SSL certificates come in three major categories: Domain Validated, Organizational Validated, and Extended Validation. This article will describe the differences.
First, it's important to note that the security level between these certificates is the same. The major difference between these certificates is the features, such as a site seal, or a "green bar" in the browser.
It is worth noting that as you go down the list, in general certificates are more expensive due to additional verification and features. If you're just starting out with a small budget, getting the top of the line EV SSL certificate for several hundred dollars is likely not needed, and you may not even have the business verification documents to complete the setup anyway.
1. Domain Validated
Domain validation certificates require that you only verify your ownership of your domain name. This verification is required to ensure that the SSL issuer is insuring the legitimate owners of the website, and not a fraudulent website. When you order your SSL, you'll normally have to select an administrative approval email address - which means this is restricted to things like firstname.lastname@example.org - email@example.com, or your whois contact email address. You will be sent an email with a link that you must click on to approve this certificate, and then it is generally issued immediately.
If you have purchased an SSL certificate through InclusiveHost that is domain validated, you can use our Auto SSL installer to have this automatically completed for you!
2. Organization Validated
This type of certificate has the same requirements as the domain validated certificate, meaning you have to still verify domain ownership by recieving and following instructions on an email sent to firstname.lastname@example.org, email@example.com, or your whois email address.

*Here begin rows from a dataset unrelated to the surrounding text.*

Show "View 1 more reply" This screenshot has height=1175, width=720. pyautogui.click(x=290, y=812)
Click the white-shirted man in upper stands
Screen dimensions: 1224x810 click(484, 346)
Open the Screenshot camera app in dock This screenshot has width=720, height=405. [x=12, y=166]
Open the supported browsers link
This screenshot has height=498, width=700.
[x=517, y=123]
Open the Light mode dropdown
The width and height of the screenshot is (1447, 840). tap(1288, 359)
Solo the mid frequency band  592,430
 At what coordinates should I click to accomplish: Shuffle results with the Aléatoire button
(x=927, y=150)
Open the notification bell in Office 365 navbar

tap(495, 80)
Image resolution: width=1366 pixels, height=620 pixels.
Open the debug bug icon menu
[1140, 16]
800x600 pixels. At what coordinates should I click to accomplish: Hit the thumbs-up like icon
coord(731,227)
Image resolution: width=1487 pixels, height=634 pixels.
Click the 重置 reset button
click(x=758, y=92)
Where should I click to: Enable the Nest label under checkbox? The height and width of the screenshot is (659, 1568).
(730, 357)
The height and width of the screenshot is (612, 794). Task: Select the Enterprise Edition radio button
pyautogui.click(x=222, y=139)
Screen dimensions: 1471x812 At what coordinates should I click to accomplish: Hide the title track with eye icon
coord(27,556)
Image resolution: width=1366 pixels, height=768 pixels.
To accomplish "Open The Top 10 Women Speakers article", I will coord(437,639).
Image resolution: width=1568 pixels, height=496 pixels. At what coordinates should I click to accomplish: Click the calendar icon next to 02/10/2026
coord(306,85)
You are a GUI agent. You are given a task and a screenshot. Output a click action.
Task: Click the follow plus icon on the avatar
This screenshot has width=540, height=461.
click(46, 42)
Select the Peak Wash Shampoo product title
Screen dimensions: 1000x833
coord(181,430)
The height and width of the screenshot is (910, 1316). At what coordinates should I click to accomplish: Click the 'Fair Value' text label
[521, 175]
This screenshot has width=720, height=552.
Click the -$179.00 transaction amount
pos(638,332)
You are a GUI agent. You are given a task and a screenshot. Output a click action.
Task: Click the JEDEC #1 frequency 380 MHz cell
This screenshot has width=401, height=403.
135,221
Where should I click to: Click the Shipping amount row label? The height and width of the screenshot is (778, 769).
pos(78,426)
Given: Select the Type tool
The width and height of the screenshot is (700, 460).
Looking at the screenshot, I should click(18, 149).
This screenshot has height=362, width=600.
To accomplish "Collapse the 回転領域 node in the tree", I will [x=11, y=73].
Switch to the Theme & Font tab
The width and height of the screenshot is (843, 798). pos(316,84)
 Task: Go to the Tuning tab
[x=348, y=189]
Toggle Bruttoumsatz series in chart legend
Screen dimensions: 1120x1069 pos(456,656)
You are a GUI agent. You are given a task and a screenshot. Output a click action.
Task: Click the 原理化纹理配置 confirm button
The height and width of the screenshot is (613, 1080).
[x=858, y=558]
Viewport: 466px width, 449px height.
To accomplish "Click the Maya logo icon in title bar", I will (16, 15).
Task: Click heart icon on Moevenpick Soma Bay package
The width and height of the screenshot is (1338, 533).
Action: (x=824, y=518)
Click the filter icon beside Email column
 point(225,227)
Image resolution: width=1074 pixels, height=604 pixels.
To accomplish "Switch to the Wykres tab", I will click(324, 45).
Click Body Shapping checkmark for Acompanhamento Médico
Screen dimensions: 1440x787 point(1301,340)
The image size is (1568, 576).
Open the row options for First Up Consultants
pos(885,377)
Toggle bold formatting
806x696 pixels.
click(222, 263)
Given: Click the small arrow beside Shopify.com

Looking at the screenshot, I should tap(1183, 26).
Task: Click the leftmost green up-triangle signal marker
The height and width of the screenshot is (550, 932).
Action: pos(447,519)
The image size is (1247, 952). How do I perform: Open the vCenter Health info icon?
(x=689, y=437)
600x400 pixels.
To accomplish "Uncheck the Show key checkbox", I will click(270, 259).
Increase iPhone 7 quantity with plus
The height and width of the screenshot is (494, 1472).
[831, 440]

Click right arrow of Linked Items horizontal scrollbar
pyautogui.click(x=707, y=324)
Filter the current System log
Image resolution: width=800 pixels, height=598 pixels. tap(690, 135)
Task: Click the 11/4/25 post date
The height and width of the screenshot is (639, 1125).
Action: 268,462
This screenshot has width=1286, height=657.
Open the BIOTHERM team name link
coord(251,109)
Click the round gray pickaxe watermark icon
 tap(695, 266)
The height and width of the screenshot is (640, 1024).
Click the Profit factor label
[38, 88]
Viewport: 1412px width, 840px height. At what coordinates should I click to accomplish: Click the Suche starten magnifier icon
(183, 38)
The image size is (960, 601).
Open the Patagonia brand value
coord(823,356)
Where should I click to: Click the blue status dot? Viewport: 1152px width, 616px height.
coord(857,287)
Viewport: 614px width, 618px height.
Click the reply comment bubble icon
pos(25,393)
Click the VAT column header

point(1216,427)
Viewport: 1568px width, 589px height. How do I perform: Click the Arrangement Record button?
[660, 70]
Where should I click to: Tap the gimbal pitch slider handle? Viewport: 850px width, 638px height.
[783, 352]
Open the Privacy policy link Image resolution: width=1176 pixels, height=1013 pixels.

In addition to this domain validation, the SSL issuer has to ensure that your business is legitimate and you are who you say you are. This means you may have to provide recent (within 6 months) bank statements, utility statements, or other official documentation showing your business name and your address. They will also likely use online databases (such as d&b, the yellow pages) to check the authenticity of your provided information. An automated phone verification is also likely to be required. If any of this information is incorrect, the SSL certificate may not be issued.
Organization Validated certificates typically take much longer (sometimes several days) to issue and verify than domain validated certificates.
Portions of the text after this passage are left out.